- REQUIRED TASK -
Arrange every line of the listing below as a numbered list, leaving out any blank lines.

- LISTED ENTRIES -
•••••

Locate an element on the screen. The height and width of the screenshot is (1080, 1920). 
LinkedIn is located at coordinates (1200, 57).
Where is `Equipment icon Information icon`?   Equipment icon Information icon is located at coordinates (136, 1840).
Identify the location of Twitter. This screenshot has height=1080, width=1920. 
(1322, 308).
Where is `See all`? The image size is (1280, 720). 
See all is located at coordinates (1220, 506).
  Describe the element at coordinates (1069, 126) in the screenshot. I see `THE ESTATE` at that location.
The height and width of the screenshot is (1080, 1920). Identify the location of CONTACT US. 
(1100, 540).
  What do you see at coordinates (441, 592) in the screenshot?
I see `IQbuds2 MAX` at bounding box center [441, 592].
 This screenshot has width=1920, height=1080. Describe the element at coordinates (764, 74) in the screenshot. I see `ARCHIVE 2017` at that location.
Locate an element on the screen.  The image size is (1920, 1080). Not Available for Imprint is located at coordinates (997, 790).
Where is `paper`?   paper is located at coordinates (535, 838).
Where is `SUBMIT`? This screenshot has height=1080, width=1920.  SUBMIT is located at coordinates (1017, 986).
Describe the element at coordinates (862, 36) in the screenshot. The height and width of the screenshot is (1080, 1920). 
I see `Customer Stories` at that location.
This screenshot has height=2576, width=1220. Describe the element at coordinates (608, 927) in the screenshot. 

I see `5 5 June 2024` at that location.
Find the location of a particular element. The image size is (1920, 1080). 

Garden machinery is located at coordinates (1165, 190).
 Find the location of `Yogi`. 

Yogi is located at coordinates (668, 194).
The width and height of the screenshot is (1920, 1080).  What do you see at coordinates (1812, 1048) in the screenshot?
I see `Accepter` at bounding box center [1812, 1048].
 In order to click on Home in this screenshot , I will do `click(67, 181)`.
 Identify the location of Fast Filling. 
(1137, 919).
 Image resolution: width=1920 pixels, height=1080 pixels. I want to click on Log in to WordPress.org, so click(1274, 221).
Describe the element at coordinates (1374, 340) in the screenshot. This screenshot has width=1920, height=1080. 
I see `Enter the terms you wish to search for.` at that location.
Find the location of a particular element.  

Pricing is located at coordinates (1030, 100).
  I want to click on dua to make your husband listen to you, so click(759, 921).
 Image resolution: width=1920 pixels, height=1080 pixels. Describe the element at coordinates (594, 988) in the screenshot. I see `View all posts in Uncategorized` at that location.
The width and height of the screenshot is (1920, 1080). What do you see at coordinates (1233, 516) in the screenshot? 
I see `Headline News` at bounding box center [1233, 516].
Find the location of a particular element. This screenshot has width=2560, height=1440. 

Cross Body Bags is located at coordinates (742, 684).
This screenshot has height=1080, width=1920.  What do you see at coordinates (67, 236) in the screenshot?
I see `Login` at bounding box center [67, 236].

•••••

- TASK OUTPUT -
1. Locate an element on the screen. The height and width of the screenshot is (1080, 1920). 
2. LinkedIn is located at coordinates (1200, 57).
3. Where is `Equipment icon Information icon`?   Equipment icon Information icon is located at coordinates (136, 1840).
4. Identify the location of Twitter. This screenshot has height=1080, width=1920. 
5. (1322, 308).
6. Where is `See all`? The image size is (1280, 720). 
7. See all is located at coordinates (1220, 506).
8.   Describe the element at coordinates (1069, 126) in the screenshot. I see `THE ESTATE` at that location.
9. The height and width of the screenshot is (1080, 1920). Identify the location of CONTACT US. 
10. (1100, 540).
11.   What do you see at coordinates (441, 592) in the screenshot?
12. I see `IQbuds2 MAX` at bounding box center [441, 592].
13.  This screenshot has width=1920, height=1080. Describe the element at coordinates (764, 74) in the screenshot. I see `ARCHIVE 2017` at that location.
14. Locate an element on the screen.  The image size is (1920, 1080). Not Available for Imprint is located at coordinates (997, 790).
15. Where is `paper`?   paper is located at coordinates (535, 838).
16. Where is `SUBMIT`? This screenshot has height=1080, width=1920.  SUBMIT is located at coordinates (1017, 986).
17. Describe the element at coordinates (862, 36) in the screenshot. The height and width of the screenshot is (1080, 1920). 
18. I see `Customer Stories` at that location.
19. This screenshot has height=2576, width=1220. Describe the element at coordinates (608, 927) in the screenshot. 
20. I see `5 5 June 2024` at that location.
21. Find the location of a particular element. The image size is (1920, 1080). 
22. Garden machinery is located at coordinates (1165, 190).
23.  Find the location of `Yogi`. 
24. Yogi is located at coordinates (668, 194).
25. The width and height of the screenshot is (1920, 1080).  What do you see at coordinates (1812, 1048) in the screenshot?
26. I see `Accepter` at bounding box center [1812, 1048].
27.  In order to click on Home in this screenshot , I will do `click(67, 181)`.
28.  Identify the location of Fast Filling. 
29. (1137, 919).
30.  Image resolution: width=1920 pixels, height=1080 pixels. I want to click on Log in to WordPress.org, so click(1274, 221).
31. Describe the element at coordinates (1374, 340) in the screenshot. This screenshot has width=1920, height=1080. 
32. I see `Enter the terms you wish to search for.` at that location.
33. Find the location of a particular element.  
34. Pricing is located at coordinates (1030, 100).
35.   I want to click on dua to make your husband listen to you, so click(759, 921).
36.  Image resolution: width=1920 pixels, height=1080 pixels. Describe the element at coordinates (594, 988) in the screenshot. I see `View all posts in Uncategorized` at that location.
37. The width and height of the screenshot is (1920, 1080). What do you see at coordinates (1233, 516) in the screenshot? 
38. I see `Headline News` at bounding box center [1233, 516].
39. Find the location of a particular element. This screenshot has width=2560, height=1440. 
40. Cross Body Bags is located at coordinates (742, 684).
41. This screenshot has height=1080, width=1920.  What do you see at coordinates (67, 236) in the screenshot?
42. I see `Login` at bounding box center [67, 236].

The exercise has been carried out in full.